* [PASSAGE]
■ ■ ■

II. Committed Liberal Scholars. Sandy Muir, my major professor at Berkeley too many years ago, insists that good writing must always have something or someone to "write against." The liberal philosopher Cass Sunstein has effectively written against Fish in just this fashion in "The Professor's New Clothes," THE NEW REPUBLIC, December 6, 1993, pp. 42-46. Sunstein notes that the pragmatism Fish espouses was nourished by the liberal tradition and in no way need contradict it. Fish may rightly embrace metaphor of games and rightly argue that our political vocabulary is no truer than the vocabulary we use to play any game, but so what? Liberalism is still the game we play. Its language enables us to talk about whether to support public financing of elections or the fairness doctrine in broadcasting. The liberalism that Fish says "doesn't exist" turns out to be a pre- pragmatic caricature. Fish demonstrates its "nonexistence" via the very kind of scholastic syllogistic word-spinning that he elsewhere debunks: Liberalism defines its existence in terms of its difference from religion; its claim to truth is no less political and ideological than religion's; ergo, since the distinction is false, liberalism cannot exist (pp. 137-138).

In short, Fish walks with pragmatic liberals out of the dark and gloomy woods of formalism and positivism into such an open field that it seems perverse for him to turn and run back into the woods. If we grant that liberalism seeks a rhetoric designed to minimize our tendency to slaughter fellow members of the species, do not the metaphors and rhetorics of games -- essentially peaceful activities -- lead us in a good direction? Why doesn't debunking the authoritarian's claim of correctness simply improve the liberal game, just as the forward pass improved football? Fish, so enamored of games, particularly tennis, seems competitively driven to try to defeat all challengers. He might try sitting on the rules committee.

■ ■ ■

* [RECORDS SHOWN]

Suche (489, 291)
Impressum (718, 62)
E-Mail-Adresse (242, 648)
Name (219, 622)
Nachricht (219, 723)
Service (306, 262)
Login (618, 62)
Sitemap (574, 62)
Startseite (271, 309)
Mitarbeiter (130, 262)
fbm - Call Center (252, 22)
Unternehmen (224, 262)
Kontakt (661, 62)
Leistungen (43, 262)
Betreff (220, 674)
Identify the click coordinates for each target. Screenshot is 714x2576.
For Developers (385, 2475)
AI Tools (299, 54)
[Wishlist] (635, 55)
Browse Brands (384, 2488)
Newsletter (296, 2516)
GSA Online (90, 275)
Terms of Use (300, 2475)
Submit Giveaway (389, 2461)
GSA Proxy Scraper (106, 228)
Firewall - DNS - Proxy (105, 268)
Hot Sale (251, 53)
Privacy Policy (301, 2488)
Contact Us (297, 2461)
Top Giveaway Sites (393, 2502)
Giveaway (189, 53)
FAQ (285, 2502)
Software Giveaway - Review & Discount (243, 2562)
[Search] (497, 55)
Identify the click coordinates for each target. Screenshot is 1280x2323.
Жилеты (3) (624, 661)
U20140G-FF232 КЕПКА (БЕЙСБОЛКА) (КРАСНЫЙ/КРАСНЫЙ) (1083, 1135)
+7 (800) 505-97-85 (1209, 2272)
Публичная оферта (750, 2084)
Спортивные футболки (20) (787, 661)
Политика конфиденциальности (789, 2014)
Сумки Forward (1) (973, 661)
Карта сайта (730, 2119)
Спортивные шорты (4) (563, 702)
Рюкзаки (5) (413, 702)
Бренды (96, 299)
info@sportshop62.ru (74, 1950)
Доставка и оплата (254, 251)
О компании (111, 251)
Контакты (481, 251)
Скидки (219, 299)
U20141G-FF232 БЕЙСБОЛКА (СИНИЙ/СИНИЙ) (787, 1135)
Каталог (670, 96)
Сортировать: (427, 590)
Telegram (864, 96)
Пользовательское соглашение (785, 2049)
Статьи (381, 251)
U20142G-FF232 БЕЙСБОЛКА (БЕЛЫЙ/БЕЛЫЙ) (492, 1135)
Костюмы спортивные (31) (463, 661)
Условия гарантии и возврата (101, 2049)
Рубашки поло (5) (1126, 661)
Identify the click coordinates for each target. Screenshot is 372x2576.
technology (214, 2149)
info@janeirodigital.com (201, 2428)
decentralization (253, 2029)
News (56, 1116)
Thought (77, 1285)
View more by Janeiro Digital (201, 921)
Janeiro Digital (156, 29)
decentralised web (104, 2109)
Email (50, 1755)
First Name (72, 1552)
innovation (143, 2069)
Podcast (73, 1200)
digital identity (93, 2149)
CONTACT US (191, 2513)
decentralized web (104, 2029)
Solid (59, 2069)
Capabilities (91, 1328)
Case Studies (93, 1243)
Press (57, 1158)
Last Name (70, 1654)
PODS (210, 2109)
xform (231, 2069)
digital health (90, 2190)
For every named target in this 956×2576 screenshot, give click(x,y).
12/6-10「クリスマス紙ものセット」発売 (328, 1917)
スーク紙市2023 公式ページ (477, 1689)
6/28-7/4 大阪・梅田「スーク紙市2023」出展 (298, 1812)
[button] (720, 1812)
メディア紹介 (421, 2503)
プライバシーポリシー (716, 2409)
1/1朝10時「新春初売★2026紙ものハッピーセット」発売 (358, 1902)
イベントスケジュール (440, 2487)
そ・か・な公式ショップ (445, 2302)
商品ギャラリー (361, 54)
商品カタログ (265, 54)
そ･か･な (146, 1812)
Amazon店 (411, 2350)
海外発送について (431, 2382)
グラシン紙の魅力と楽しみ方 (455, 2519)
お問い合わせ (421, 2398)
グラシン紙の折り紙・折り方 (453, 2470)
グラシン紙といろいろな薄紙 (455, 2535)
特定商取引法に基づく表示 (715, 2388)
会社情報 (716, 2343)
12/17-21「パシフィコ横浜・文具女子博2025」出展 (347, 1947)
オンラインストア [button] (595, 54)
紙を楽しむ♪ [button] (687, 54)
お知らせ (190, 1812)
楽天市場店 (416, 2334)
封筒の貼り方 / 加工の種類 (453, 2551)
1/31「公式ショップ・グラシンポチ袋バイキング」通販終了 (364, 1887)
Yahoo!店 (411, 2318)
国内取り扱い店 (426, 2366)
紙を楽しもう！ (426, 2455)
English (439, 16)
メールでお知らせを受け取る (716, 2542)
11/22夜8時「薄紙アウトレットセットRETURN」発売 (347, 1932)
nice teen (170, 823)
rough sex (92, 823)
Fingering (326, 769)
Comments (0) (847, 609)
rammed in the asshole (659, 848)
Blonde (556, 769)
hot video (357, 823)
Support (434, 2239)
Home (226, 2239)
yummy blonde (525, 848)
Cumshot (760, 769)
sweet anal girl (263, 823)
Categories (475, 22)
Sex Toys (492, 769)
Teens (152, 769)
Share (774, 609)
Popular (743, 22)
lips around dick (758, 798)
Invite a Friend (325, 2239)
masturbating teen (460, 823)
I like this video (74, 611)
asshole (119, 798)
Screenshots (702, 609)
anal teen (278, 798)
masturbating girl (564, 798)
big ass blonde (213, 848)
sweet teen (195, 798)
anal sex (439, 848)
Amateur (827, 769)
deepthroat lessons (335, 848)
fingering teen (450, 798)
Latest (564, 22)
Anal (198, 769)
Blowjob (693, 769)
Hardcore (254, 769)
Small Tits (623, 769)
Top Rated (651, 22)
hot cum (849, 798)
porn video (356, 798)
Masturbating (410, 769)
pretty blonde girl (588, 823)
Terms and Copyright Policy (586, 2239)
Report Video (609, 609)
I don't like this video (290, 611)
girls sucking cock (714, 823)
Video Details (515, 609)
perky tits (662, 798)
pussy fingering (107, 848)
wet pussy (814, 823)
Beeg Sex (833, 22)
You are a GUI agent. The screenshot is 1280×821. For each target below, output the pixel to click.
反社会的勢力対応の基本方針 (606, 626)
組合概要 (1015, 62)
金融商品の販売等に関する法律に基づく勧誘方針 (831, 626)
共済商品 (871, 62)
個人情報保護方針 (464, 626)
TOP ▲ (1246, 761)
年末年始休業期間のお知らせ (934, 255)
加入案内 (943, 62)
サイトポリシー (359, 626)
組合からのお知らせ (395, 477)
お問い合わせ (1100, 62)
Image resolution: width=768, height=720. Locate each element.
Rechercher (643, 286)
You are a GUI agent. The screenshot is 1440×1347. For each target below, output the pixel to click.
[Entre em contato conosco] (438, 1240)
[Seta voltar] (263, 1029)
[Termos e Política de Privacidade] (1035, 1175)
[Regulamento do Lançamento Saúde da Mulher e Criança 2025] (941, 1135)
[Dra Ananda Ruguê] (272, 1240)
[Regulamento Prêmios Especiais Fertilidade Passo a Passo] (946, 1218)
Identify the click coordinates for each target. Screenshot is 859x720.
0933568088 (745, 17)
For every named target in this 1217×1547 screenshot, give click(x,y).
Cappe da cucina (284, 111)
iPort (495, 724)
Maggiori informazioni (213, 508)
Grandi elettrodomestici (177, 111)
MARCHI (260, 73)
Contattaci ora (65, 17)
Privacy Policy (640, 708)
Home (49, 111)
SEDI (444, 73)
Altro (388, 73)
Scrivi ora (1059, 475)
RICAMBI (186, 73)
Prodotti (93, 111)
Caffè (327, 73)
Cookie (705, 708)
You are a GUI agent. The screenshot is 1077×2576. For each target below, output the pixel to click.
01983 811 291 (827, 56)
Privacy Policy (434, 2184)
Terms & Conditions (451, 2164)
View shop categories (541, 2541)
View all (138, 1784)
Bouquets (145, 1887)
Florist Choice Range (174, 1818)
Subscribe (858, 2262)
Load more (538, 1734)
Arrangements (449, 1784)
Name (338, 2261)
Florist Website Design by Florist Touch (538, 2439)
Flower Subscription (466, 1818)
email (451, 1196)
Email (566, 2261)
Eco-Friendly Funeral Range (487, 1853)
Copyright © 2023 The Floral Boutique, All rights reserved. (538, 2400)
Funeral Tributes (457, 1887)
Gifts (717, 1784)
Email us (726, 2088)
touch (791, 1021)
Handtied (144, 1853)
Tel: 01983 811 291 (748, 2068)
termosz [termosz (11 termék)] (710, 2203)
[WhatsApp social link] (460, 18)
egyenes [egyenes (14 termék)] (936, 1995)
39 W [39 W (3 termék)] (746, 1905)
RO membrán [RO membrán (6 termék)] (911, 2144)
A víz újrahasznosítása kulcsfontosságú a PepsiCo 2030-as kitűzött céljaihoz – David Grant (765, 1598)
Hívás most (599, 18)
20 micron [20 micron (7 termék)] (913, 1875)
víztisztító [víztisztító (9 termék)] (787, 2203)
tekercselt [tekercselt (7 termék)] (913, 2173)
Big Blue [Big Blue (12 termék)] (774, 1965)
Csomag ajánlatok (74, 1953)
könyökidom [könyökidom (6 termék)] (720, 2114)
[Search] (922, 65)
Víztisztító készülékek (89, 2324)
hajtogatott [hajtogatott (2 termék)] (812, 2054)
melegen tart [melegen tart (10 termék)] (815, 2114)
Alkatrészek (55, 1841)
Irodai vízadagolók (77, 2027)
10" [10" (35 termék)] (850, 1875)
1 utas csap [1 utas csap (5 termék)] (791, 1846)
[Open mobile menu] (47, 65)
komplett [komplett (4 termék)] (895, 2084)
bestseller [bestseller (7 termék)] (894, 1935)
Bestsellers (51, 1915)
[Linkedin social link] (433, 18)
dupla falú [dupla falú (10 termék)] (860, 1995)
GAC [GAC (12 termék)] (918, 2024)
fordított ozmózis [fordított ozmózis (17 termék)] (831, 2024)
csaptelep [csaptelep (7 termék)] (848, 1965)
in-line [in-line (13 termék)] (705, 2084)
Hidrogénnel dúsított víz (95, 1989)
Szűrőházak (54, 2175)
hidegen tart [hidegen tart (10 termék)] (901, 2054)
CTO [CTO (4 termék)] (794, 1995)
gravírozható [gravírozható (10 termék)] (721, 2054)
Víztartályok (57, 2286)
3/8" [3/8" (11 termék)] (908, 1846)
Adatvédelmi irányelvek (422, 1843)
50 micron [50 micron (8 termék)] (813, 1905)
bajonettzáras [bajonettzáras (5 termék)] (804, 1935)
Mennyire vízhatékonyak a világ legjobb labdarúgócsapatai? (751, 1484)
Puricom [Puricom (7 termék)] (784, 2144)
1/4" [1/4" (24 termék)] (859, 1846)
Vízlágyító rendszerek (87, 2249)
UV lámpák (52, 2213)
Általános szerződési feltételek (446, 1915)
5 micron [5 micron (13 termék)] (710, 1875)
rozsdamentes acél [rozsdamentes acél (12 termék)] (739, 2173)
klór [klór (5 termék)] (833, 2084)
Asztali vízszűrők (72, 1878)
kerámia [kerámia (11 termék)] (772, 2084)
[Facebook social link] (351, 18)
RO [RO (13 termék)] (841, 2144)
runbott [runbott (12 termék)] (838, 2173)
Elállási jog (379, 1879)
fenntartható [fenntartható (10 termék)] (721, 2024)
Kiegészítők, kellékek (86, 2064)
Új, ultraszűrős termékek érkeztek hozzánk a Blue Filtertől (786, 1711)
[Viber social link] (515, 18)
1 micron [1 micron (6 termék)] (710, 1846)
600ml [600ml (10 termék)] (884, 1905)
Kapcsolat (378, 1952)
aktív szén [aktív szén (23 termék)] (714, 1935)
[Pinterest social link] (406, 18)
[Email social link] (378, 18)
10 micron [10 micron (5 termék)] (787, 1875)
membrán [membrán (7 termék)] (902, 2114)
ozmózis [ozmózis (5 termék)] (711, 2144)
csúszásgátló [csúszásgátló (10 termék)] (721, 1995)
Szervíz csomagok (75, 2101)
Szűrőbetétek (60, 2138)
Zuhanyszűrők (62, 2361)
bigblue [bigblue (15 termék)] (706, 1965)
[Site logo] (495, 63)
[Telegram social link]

■ ■ ■

* [WHAT TO DO] Please resume the essay above on Fish and liberalism, picking up right after its last sentence.

* [FINAL RESULT]
III. Postmodern Legal Scholars. Members of this audience who missed Fish's legal essays in Kearns and Sarat's THE FATE OF LAW (1991), Leyh's LEGAL HERMENEUTICS (1992), and Brint's PRAGMATISM IN LAW AND SOCIETY (1991) will find these must readings reprinted here. Fish's description of the legal process as doing "the business of producing the very authority it retroactively invokes" in order to buffer us from "a world without foundational essences" (p. 179) seems so familiar that we cannot help but take our experience of law as persuasive validation of much of Fish's position.

But the game will go on, of course, so what's next? Here Fish implies a cornucopia of

Page 35 follows:

useful questions and pugnaciously refuses to answer any of them. Here are two sorts:

1. Why, if theory is self-referential, and indeterminate, do we persist in theorizing? Why do games need rules committees? Surely legal mechanisms in baseball or any other sport do pragmatic work -- make games possible. Why? Individual interpretive communities DO generate broad intersubjective agreement on many things? How? What, in other words, is this game we call politics and that Fish plays so zestfully. How do games and performances simultaneously create agreements and changes of agreements?

2. Grant that we academics, like everybody else, can justify the things we do only by invoking some transcending political values, are there no criteria for distinguishing better from worse justifications? Fish seems to deny that such criteria have any bite outside the performing of them, but he doesn't hesitate to perform them. He never hesitates to call an idea "so much wrong" (e.g., p. 44) or "exactly right" (e.g., p. 169). So Fish must have some sense of how, politically, we distinguish good from bad performances. Fish, like any good pragmatist, must have an aesthetic sense -- a sense of hypocrisy or a nose for internal self-contradiction, perhaps -- that he could share with us. But all he will say is that writing is his craft, that his role models are Austen and C.S.Lewis, and that his writing strives for clarity (p. 283).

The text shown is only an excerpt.